When I moved to Los Angeles some years ago, I started taking a writing class with a teacher who wanted us to start the class as centered and alert as possible. Before we began writing, she’d have one of her students lead us in Kundalini Yoga. I always enjoyed the experience, but there was one exercise that tested me like no other. It still does. I know because I recently gave it another shot at the suggestion of Kia Miller, my Kripalu Perspectives podcast guest and a well-respected Kundalini Yoga instructor. It’s called Ego Eradicator.

“When you practice Ego Eradicator,” Kia says, “you have the opportunity to bring your small self in line with your higher self. Your ego is invited to surrender.”

On a more practical level, the exercise is also purported to oxygenate and purify the blood, increase blood circulation, activate the digestive system, clear out mucus, and enliven prana, the life force.

“You’ll start to feel a subtle shift in your life if you do this regularly,” says Kia, who adds that the practice opens the heart and expands the aura.

If you’re not pregnant or menstruating (contraindications include the second and third trimesters of pregnancy and the first three days of a menstrual period), then you might want to give it a try. Here’s how:

Sit cross-legged on the floor with your spine upright. Stretch your arms above your head in a V-shape. Curl your fingers downward, bending them at the knuckles so that your fingertips touch the tops of your palms. Stretch your thumbs away from your palms so they’re pointing towards one another above your head. Relax your neck and shoulders. Close your eyes and roll them upwards, toward your third eye. Sounds easy enough, right?
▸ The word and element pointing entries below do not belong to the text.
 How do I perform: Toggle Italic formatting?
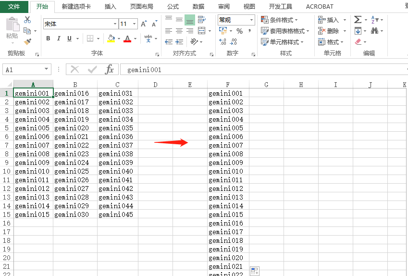coord(59,38)
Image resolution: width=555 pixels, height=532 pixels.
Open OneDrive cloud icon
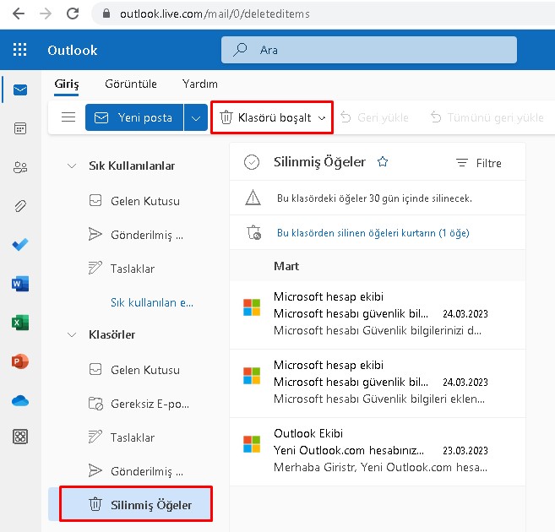click(20, 400)
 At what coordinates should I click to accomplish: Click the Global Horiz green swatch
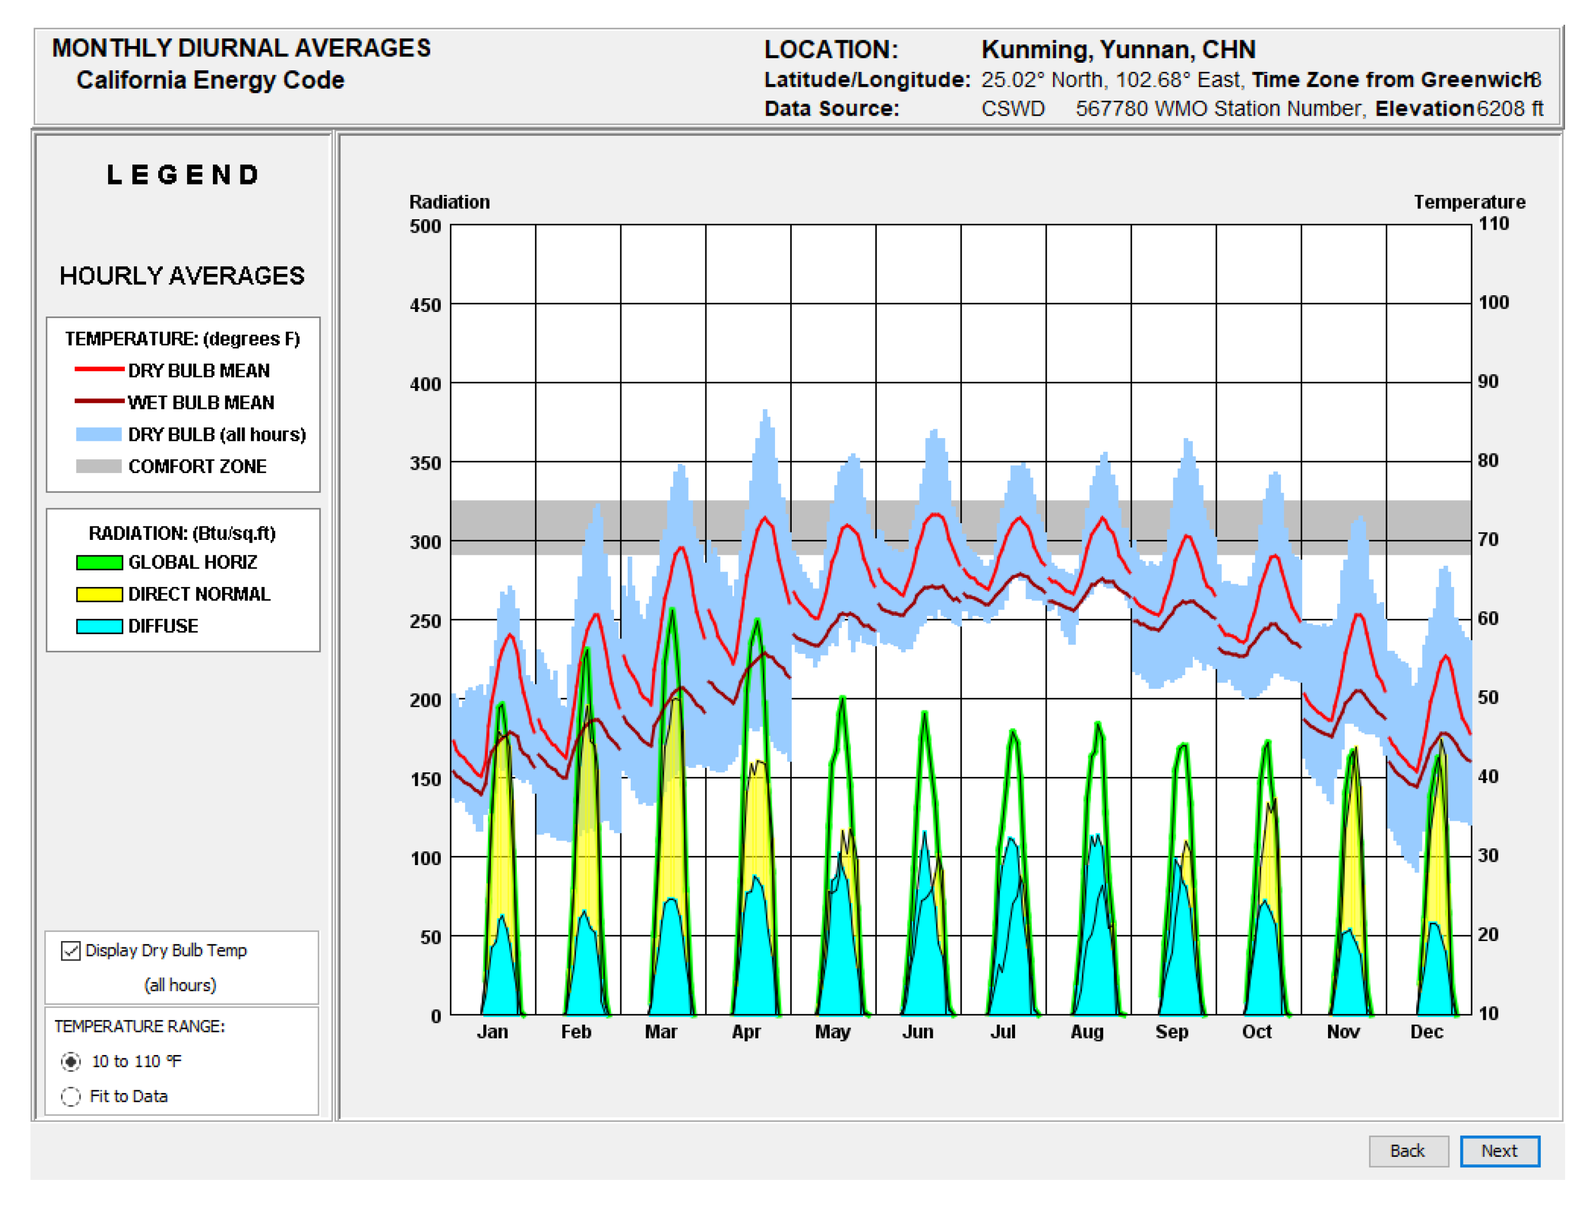[99, 563]
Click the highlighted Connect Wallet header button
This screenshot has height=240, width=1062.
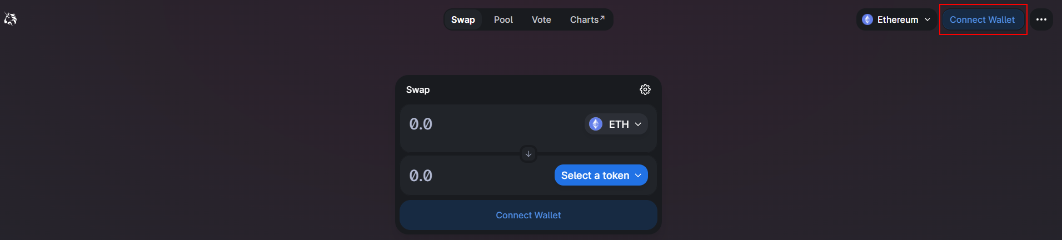[x=982, y=19]
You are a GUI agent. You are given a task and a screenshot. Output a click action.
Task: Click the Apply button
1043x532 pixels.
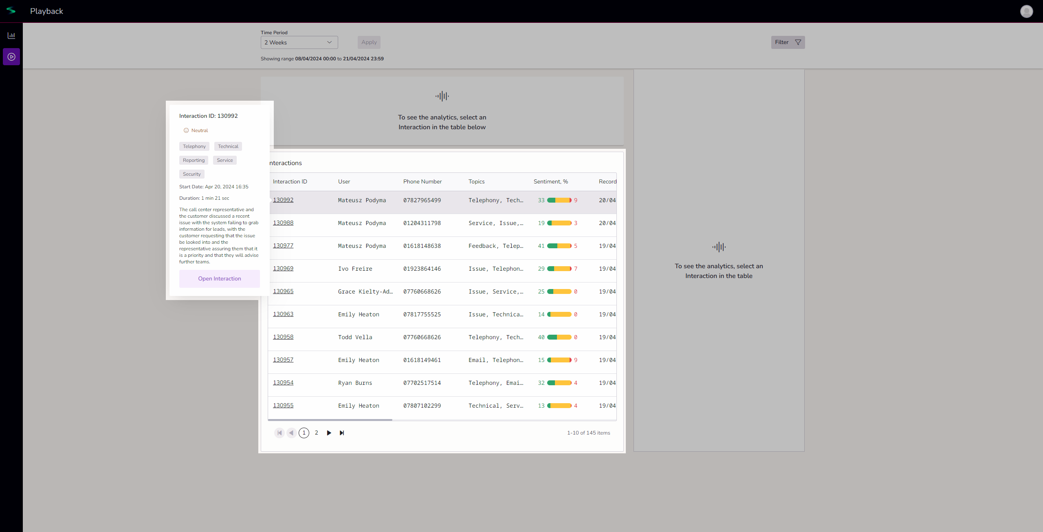coord(369,42)
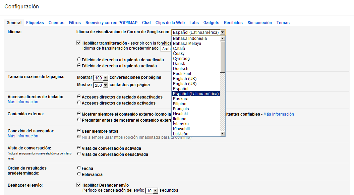The width and height of the screenshot is (354, 195).
Task: Select Edición de derecha a izquierda desactivada
Action: point(79,60)
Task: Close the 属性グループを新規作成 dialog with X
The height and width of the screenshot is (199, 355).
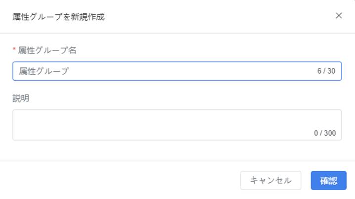Action: click(339, 16)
The next part is where I buckle—it’s called Breath of Fire. In a nutshell, with your arms raised above your head and your hands in the aforementioned position, imagine there’s a balloon in your belly. Squish the air out of the balloon by exhaling sharply. As you do, consciously move your navel upward and inward, toward your spine. Passively allow air to rush back into your imaginary balloon on the inhale. (In a nutshell, pant like a dog, but with your mouth closed). Breathe at about one breath per second to begin, which you can double or triple with experience. Try this for three minutes and build up your endurance over time.

When you finish, touch your thumbs together, hold your breath, and then exhale and sweep your arms downward with your eyes closed. With your palms facing upwards, rest your hands on your knees and tune in. Notice how you’re feeling.

I rarely got that far when I would practice. The muscles in my diaphragm and arms would feel so weak that I could sometimes barely sustain 30 seconds of Ego Eradicator. The pain would overtake me, and I’d give up quickly. Kia tells me that contrary to what I think, I was–and I am–more capable than I realize.

“It’s not an issue of strength,” she assures me. “It’s an issue of withstanding the momentary stress of doing something you don’t normally do. If you react right away, you aren’t giving yourself the ability to hold steady during stressful times.”

I know what she means. Sometimes I’m in a pose like the Warrior and my muscles feel like they can’t hold on any longer; however, when I stay with the sensations rather than resist them, they diminish and I can go beyond what I thought I was capable of.

Kia says Ego Eradicator is one of the more transformative Kundalini exercises. I believe her, but I also know we all transform in our own time. I’ll give Ego Eradicator another shot tomorrow. The roots of my ego, it seems, are a bit deeper than I thought.